Im Weiteren hat der erkennende Senat ausgeführt dass (bei einem Mehrfilialbetrieb) erhebliche Bedenken gegen einen vom Finanzamt festgesetzten Sicherheitszuschlag von 10 % bestehen.

  • Zunächst hätte das Finanzamt nach den Vorgaben des BFH zur Methodenwahl darlegen müssen, dass anderweitige Schätzungsmethoden (etwa Richtsatz-Hinzuschätzung, Ausbeutekalkulation wichtiger Warengruppen, Geldverkehrsrechnung oder Vermögenszuwachsrechnung, Schätzung aufgefundener Lücken mit einem Durchschnittsumsatz und -gewinn) nicht möglich sind oder keine realitätsgerechte Abbildung von Buchführungsmängeln darstellen.
  • Auch wenn man den Sicherheitszuschlag als zulässiges Schätzungsinstrument ansieht, seien die hierdurch errechneten Hinzuschätzungen einer Prüfung zu unterziehen, ob sie schlüssig, wirtschaftlich möglich, vernünftig und im Einklang mit ggf. konkreten Prüfungsfeststellungen stehen. (...) Dabei sei nicht ausreichend berücksichtigt worden, dass die Antragstellerin ihr Unternehmen in mehreren Filialen betreibt und Eingriffe des Unternehmensinhabers in tatsächlicher Hinsicht (Erzielung und unversteuerter Geldzufluss von zusätzlichen Einnahmen) erheblich schwieriger seien als dies bei einem typischerweise inhaberbetriebenen (Klein-)Unternehmen der Fall ist. (...)
  • Bei einer (im Schätzungsweg angenommenen) Verkürzung von so erheblichen Beträgen, lägen üblicherweise anderweitige Auffälligkeiten vor (z.B. nachweisbar nicht erfasste Wareneinkäufe, nachweisbar nicht verbuchte Umsätze [z. B. bei Probekäufen]), nachhaltige und erhebliche Unschlüssigkeiten in der Kassenbuchführung - z.
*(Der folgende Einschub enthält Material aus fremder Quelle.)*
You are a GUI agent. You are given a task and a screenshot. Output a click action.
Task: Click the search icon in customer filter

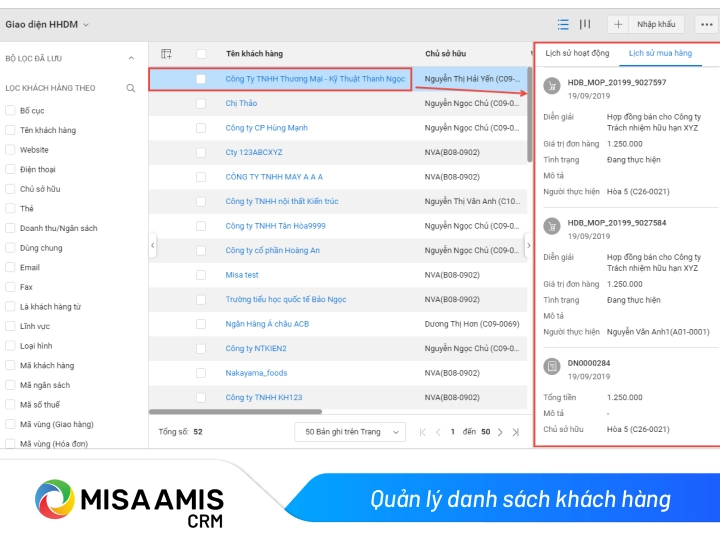point(130,88)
B. erhebliche und nachhaltige Kassenfehlbeträge, ungeklärte Bargeldzu- oder -abflüsse, Auffälligkeiten in einer Vermögenszuwachsrechnung oder Geldverkehrsrechnung, auffällige Transferzahlungen/Zahlungsflüsse, Anhaltspunkte für Schwarzlohnzahlungen an Mitarbeiter oder komplett unversteuerte Beschäftigung weiterer Mitarbeiter, etc.).
  • Es obliege der Betriebsprüfung, in solchen Fällen einen Anfangsverdacht einer Einnahmenverkürzung durch weitere nachhaltige und erhebliche Mängel zu untermauern.

Im Streitfall bedürfe es hierzu einer derzeit für den Senat nicht erkennbaren Darlegung, dass die vorgelegten Ursprungsaufzeichnungen bereits an der Quelle einer Manipulation unterlegen haben könnten (d.h. bspw. tägliche Zählprotokolle der Tagesumsätze unstimmig waren, bspw. durch Entstehung von Kassenfehlbeträgen) oder dass bei nicht erkennbar fehlerhaften Ursprungsaufzeichnungen in Papierform oder elektronischer Form (z.B. Z-Bons, Zählprotokolle; Daten in vorgeschalteten Systemen) im weiteren Verarbeitungsablauf beim Unternehmensinhaber Unschlüssigkeiten enthalten sind. (...) Geringfügig dargestellte Abweichungen bei einzelnen Stornobuchungen oder in Tagesabschlüssen würden bei der Unternehmensgröße und der Anzahl der Geschäftsvorfälle aus Sicht des erkennenden Senats nach dem derzeitigen Sach- und Streitstand bei summarischer Betrachtung nicht ausreichen, einen sowohl absolut wie relativ recht hohen (Un-)Sicherheitszuschlag von 10 % zu rechtfertigen.

Hinweis

Zu berücksichtigen ist, dass die sehr umfassende Entscheidung über 15 Seiten in einem Verfahren über die Aussetzung der Vollziehung ergangen ist und damit die Entscheidung im Hauptsacheverfahren noch aussteht.